Fast forward two and half-hours. We had company for birthday dinner, the table was loaded with plates and steaming platters, and my (current) husband stood over broken shards of pottery. There was blood seeping from two fingers. There were spots of blood on the floor. I followed him to the sink, grabbed a cotton towel, and announced the need for a visit to the emergency room.
He wasn’t having it. He wanted to eat his dinner first. He taped closed the cuts on his bloody fingers and sat down over steak. The bandaid was visibly saturated.
“Well,” I said, “I did say I preferred my meat a little bloody.”
Watching him cut his food with his sliced fingers made me queasy, and I was antsy to get his hand treated. When the meal was over, company agreed to stay with our little people so we could attend the local quick-clinic.
“Stay,” encouraged my spouse.
“Are you crazy? If I had cut my hand open you would not allow me to drive alone to the doctor. I’m going.”
“Really,” he said, “you don’t have to go.”
I cannot remember my exact words, but they involved the grand revelation that under no circumstances was a man who tried to cut his fingers off going alone to the doctor while I sat eating cake at home, and nothing he could say was going to change my mind. I was in the car, engine cranked, before he could even fumble for his wallet.
At the doctor’s, my husband sat on the patient bed (what does one call those things?) with his legs dangling over the sides. I thought of my children. He held his hand out to the physician’s assistant.
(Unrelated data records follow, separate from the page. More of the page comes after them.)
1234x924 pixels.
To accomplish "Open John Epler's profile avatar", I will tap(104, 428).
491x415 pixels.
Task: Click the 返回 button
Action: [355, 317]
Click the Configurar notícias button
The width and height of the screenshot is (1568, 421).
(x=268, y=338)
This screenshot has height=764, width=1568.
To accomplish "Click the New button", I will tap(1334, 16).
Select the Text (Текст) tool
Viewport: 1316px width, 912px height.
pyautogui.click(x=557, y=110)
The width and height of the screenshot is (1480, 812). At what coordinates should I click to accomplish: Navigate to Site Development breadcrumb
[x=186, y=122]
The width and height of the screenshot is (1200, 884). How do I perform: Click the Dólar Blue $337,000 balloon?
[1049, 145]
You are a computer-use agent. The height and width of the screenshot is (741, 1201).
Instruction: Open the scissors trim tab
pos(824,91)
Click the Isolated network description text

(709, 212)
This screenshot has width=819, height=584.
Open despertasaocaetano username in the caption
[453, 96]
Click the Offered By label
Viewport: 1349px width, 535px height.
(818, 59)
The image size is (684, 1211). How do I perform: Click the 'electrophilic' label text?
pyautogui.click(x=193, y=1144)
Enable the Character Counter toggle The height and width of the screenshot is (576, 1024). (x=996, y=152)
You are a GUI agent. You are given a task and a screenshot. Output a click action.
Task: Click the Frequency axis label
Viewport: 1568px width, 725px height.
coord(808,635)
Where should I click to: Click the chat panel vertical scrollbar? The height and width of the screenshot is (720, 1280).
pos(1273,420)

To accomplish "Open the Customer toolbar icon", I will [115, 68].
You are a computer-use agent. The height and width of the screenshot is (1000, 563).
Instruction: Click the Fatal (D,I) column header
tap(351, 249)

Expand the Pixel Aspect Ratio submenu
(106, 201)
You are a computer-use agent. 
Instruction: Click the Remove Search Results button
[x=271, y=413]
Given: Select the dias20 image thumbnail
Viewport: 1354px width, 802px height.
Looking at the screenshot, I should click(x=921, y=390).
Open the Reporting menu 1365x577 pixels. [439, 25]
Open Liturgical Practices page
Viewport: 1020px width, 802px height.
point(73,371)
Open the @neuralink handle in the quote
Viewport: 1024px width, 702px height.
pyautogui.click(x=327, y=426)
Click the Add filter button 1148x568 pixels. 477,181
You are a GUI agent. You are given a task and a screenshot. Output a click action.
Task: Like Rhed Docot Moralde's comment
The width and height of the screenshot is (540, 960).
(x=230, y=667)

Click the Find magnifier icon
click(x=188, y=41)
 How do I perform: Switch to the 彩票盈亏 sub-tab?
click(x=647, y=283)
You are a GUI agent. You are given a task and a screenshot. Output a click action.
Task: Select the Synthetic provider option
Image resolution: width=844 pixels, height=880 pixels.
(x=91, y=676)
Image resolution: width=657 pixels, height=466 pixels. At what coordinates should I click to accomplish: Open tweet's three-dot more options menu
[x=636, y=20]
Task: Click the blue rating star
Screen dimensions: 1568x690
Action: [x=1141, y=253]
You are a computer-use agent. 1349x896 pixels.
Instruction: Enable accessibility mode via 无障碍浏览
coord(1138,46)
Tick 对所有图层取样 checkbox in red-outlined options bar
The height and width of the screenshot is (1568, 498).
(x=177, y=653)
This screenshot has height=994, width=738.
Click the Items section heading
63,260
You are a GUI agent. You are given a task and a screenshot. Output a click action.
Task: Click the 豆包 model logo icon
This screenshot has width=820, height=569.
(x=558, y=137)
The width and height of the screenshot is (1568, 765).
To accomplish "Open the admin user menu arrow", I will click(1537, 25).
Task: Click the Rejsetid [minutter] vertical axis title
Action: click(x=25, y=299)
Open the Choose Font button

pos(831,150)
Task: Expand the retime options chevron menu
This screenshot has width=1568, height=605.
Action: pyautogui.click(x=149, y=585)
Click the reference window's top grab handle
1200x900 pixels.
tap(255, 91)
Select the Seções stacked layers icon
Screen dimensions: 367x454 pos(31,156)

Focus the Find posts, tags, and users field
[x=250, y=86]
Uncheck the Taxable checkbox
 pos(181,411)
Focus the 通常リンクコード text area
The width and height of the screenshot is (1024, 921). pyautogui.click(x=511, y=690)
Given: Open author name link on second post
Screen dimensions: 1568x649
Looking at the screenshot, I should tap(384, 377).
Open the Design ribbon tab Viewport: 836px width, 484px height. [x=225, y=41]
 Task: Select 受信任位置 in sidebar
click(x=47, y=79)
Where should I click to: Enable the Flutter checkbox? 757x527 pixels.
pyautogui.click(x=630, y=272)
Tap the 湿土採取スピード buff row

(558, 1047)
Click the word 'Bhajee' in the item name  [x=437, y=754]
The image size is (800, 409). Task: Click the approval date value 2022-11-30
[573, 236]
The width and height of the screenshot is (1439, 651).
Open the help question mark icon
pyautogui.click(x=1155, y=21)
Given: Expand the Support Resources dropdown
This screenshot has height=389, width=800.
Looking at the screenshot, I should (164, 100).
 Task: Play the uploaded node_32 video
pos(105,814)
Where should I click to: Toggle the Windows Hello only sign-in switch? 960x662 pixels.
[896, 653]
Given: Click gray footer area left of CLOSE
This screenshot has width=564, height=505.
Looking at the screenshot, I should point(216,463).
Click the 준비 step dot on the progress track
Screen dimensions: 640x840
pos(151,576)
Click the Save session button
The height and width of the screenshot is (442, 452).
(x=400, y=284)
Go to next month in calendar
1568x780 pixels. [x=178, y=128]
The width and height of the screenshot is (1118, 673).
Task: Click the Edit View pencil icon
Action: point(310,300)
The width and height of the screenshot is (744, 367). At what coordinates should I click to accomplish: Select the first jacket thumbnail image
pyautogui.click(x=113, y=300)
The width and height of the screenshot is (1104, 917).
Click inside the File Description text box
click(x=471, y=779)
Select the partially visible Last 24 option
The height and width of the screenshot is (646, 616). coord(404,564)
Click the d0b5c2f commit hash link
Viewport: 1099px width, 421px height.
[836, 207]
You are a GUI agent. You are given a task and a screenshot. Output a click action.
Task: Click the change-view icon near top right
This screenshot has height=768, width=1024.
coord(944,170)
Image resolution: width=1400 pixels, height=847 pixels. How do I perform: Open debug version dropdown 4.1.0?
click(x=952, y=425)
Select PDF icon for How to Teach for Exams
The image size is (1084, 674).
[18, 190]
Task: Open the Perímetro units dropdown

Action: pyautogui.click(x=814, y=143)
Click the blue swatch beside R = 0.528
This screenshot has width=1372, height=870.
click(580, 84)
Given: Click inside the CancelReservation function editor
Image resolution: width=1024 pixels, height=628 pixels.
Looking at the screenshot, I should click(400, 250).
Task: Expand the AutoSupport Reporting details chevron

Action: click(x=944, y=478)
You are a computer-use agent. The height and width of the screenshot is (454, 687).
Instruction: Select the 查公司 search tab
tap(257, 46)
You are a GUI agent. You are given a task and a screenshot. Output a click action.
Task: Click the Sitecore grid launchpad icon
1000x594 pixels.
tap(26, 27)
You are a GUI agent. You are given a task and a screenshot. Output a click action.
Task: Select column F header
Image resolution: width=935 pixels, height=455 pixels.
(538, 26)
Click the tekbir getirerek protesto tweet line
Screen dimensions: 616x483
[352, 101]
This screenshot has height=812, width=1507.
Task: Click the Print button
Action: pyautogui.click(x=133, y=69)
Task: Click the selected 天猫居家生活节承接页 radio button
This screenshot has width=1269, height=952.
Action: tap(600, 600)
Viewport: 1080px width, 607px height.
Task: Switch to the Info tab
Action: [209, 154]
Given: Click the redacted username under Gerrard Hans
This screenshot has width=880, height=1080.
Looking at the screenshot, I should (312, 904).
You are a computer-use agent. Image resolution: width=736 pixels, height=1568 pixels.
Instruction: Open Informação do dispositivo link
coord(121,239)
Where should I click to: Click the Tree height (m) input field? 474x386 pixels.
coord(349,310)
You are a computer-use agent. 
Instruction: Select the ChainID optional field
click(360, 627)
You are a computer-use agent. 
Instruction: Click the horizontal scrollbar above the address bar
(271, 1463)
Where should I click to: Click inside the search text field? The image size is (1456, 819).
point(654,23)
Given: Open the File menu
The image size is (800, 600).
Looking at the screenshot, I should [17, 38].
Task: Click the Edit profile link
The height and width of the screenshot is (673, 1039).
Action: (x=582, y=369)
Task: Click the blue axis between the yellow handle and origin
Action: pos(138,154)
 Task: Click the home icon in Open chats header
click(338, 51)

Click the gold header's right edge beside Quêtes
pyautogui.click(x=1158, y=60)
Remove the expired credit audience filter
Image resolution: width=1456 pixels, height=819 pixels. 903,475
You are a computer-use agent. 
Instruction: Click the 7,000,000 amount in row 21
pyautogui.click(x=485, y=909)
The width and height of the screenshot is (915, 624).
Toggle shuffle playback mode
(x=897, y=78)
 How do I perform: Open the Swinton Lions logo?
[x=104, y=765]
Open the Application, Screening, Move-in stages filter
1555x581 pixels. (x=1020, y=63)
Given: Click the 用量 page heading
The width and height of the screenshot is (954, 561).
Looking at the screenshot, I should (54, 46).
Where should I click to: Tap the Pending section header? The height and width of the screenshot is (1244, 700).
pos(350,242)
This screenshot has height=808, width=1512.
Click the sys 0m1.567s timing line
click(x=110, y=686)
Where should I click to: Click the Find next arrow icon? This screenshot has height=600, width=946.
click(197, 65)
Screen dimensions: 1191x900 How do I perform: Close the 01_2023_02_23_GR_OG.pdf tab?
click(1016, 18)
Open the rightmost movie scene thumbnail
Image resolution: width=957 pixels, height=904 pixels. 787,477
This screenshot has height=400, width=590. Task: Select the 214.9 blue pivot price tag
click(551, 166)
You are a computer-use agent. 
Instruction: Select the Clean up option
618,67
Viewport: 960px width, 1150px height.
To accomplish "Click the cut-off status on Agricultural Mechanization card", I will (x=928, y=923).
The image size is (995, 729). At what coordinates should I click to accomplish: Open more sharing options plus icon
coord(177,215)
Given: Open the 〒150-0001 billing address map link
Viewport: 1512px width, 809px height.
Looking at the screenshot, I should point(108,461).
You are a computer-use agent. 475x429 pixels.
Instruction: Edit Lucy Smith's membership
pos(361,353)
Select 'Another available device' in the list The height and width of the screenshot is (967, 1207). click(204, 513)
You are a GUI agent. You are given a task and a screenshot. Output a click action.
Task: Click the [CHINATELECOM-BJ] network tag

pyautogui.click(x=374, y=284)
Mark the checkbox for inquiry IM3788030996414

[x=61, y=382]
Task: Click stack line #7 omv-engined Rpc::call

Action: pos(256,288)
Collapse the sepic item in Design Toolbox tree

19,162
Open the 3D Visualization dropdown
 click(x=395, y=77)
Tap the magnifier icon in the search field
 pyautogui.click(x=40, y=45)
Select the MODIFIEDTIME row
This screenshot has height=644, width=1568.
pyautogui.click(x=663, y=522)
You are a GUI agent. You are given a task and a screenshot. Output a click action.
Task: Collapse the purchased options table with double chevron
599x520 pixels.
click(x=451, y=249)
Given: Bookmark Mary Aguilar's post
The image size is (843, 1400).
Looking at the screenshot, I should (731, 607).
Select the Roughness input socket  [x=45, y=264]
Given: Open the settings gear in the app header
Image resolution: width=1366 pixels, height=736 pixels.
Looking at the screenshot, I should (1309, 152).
“Texas chainsaw massacre,” I said.
At one point, I turned to the PA and told her my husband needed a lollipop for being a good boy. She offered a sticker, but we weren’t done yet. He still had to prove himself. She soaked his hand in a solution of hydrogen peroxide, checked his wounds, taped them shut again, and we waited for the doctor.
In minutes, the doctor came, pulled the curtain closed behind him and stared seriously at us through his little gold rimmed glasses. His last name was mostly consonants. I think he had called the Russians before entering our room. News may have traveled that a man in his fifties wanted a sticker, and he was here to investigate. I sat with my husband as we cracked joke after joke and barely got a curl out of one side of the doctor’s mouth. When he left, I told my husband that I certainly thought his bravery had earned him a sticker, not that his doctor would think so at all, and to look on the bright side… we just had a date without having to pay a sitter.
My husband survived my birthday night with cut fingers, a tetanus shot, but no stitches. He was warned to do nothing with his hand for a few days—no water, no real activity of any kind (baby, what else might that hinder?) and I escorted my lovable patient back out to the car and opened his door for him.
On the way home, he leaned to me and said, “I am so glad I could make your birthday complete.”
Yes, you did, sweetheart. It will long live in memory.